Down grading security for the benefit of a tiny minority with an especially ridiculous use case is not the greater good. If the homeless people think they are at risk of losing their phone then they should pick another free email vendor.
1. Vulnerable populations need more assistance accessing essential services required to participate in society
2. Service providers need to maintain a reasonable level of security for their customers
Can both be true. Saying that maximum (or minimum) levels of security are required at all time completely misses the point of security--which is to mitigate risk. How much risk is appropriate varies a lot by context.
Beyond the context of risk, there is reasonable debate to be had on how to best provide access to essential services to vulnerable populations. It's pretty important to have an email nowadays and if you're not tech savvy or an individual/community has little to no money to spend it's not unreasonable to have the reality of the matter be that there may simply not be many good alternatives (or awareness of alternatives) to GMail.

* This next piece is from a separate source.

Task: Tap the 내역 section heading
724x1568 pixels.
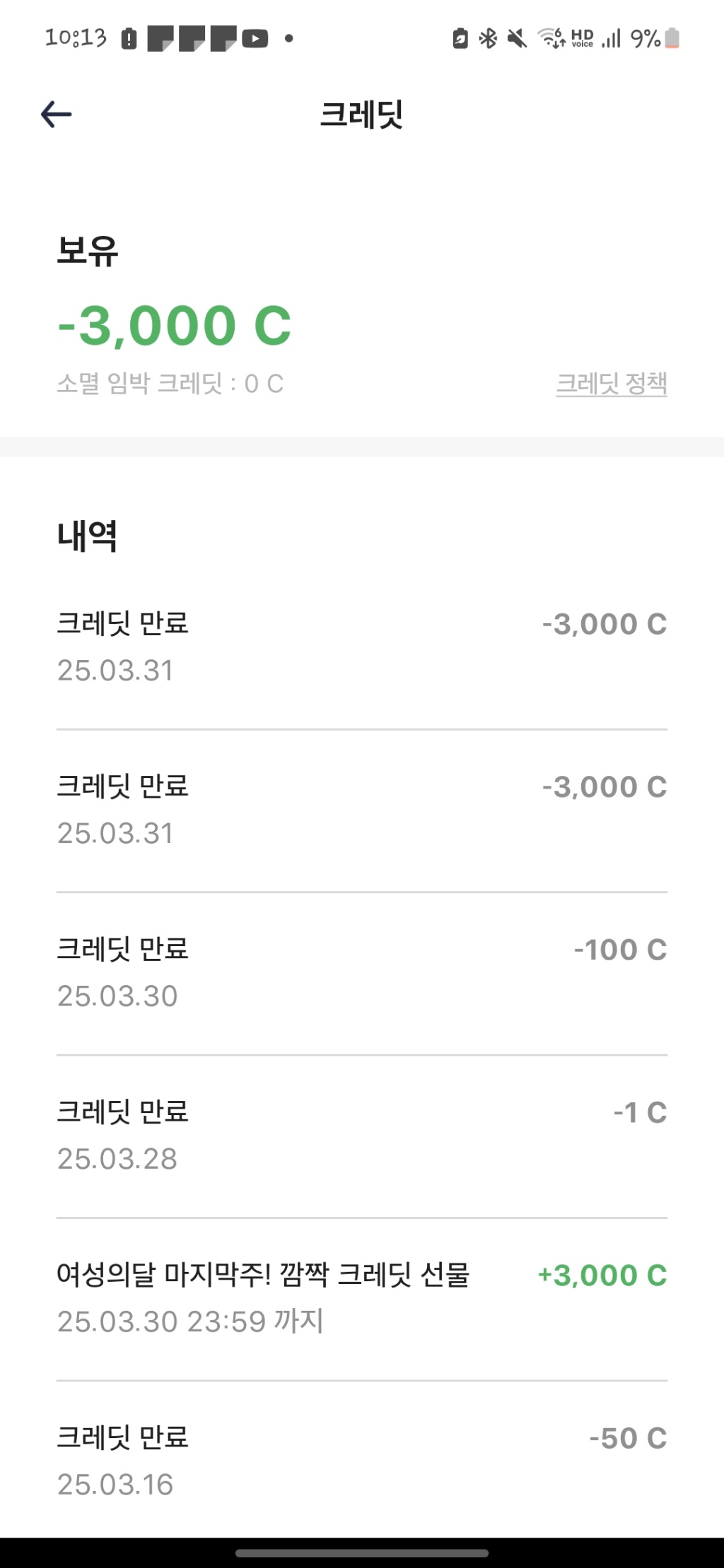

I'm not sure what a correct answer here looks like, but I don't think ignoring the need is an approach that gets us to a better society or enables vulnerable populations to better care for themselves.
What is the debate? The government can collect taxes and provide services, like they do for multitude of other needs.
> I'm not sure what a correct answer here looks like, but I don't think ignoring the need is an approach that gets us to a better society or enables vulnerable populations to better care for themselves.
The correct answer is not depending on the largesse of businesses. It is using government resources to provide methods for identity verification, communications, and various other bare minimum needs for living.
The debate parent mentioned is what to do with the money, not where to get money. You can see that there are lots of possible options, right? But you say use taxes like it’s ‘duh, easy’ or something. Now we’re in the realm of the debates actually happening every day in the US, whether to provide social services at all, before we even discuss how much money they need, what to do with it, and where to get it. A huge portion of people this country seem to believe that they don’t benefit from taxes and would prefer safety nets for other people not come out of their pockets.
> The correct answer is […] using government resources to provide methods for identity verification, communications, and various other bare minimum needs for living.
This also sounds like you think it’s easy, without considering the implications. (If govt resources is the solution, why do we still have a problem?) We don’t have municipal or federal Gmail or Facebook, and there are reasons to believe programs like that would take a long time and cost a lot of money. The ‘bare minimum needs’ have changed dramatically in 20 years, and will probably keep changing just as fast for a while, with the homeless population growing in the mean time because the tax-funded social safety net we have isn’t doing the job.
To be fair I don't see how any government system can do better regarding identity on the internet. Login.gov is one of the best services I've used for access to usajobs/SSA/etc but it follows some of the same security best practices people are complaining about here with no real way to re-gain access to your login.gov account should you lose your 2fa methods (afaik).